*** Opening of DATA EXCERPTS ***
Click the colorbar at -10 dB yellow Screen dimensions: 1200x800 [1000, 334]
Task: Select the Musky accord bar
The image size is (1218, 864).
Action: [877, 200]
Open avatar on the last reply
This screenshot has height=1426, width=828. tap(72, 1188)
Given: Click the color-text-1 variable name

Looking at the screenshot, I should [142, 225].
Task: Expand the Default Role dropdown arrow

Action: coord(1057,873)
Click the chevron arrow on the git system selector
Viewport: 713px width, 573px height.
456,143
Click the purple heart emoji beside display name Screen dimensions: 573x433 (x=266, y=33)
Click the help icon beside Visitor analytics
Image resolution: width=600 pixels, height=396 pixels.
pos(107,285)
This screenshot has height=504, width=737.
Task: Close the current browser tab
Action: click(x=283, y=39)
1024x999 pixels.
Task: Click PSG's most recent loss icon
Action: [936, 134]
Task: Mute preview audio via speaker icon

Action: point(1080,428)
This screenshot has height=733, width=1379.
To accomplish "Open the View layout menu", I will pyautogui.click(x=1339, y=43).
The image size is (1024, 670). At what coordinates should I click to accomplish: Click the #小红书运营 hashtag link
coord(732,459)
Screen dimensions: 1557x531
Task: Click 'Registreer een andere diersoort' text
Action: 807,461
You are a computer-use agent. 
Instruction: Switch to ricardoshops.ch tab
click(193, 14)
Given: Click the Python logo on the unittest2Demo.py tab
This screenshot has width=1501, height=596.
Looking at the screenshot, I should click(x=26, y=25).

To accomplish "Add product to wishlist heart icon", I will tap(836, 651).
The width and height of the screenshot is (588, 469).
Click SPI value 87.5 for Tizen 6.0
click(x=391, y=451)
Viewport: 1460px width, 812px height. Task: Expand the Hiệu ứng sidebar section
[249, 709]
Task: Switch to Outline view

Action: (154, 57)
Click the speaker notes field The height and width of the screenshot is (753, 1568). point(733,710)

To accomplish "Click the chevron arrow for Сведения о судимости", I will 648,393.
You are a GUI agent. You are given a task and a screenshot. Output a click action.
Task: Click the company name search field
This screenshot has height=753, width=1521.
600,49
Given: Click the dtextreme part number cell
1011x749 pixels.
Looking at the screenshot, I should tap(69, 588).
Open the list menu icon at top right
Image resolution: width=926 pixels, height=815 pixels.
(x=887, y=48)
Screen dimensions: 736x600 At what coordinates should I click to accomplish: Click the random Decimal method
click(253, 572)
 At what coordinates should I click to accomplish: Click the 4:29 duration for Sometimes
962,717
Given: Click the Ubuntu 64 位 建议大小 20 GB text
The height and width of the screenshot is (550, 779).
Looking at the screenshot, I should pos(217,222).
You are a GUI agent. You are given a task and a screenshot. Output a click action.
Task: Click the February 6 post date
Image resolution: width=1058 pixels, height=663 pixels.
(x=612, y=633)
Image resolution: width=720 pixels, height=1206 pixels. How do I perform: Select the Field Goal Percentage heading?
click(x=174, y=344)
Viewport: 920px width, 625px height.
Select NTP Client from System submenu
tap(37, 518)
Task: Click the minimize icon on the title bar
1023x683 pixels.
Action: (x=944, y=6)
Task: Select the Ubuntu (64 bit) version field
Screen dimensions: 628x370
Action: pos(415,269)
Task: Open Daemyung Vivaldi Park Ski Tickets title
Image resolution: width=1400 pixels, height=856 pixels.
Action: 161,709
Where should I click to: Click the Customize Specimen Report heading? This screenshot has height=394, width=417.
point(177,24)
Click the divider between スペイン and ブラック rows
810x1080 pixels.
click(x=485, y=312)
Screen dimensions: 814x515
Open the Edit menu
*** Close of DATA EXCERPTS ***
Check each line in the listing above for the string "will", then report how many lines contain it, with no other text.

■ ANSWER BOX: 3